How clever the brain is when we allow it to work things out!  While maybe not the perfect analogy, Hawkeye Pierce and his vision of French Toast does kind of work.  Like Hawkeye Pierce, TLGers have a vision of what the classroom should be like and like Hawkeye Pierce we discuss in detail this vision with our colleagues and maybe have unspoken misgivings about their opinions.  Like him we become full of purpose and take on the challenge with a gung-ho attitude.  But then suddenly the full implications of the situation hit us and it is then that we have to carefully rethink our position.  As I recall, Hawkeye Pierce threw down his ladle in defeat or maybe realisation of the absurdity of obsessing about a French toast recipe in the middle of a war zone in Korea.  But what is my stance to be?  There is a big part of me that wants to stand there with my ladle until the chef calls for end of service but know that I simply don’t have the energy levels.
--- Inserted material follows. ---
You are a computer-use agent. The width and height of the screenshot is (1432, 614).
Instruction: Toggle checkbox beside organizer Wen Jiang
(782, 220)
While not exactly a war zone, none-the-less the system is chaotic and disordered even among the “Rules” which no longer, if they ever did, make sense.  I can only do what I can do and I can only bring what I can bring and if in any way I make a difference to a teacher or a child then that has to be enough.  There is a beautiful quote that I have stolen from somewhere but is perfect for this time. “We plant trees that we will never sit under.”  I think that says it all.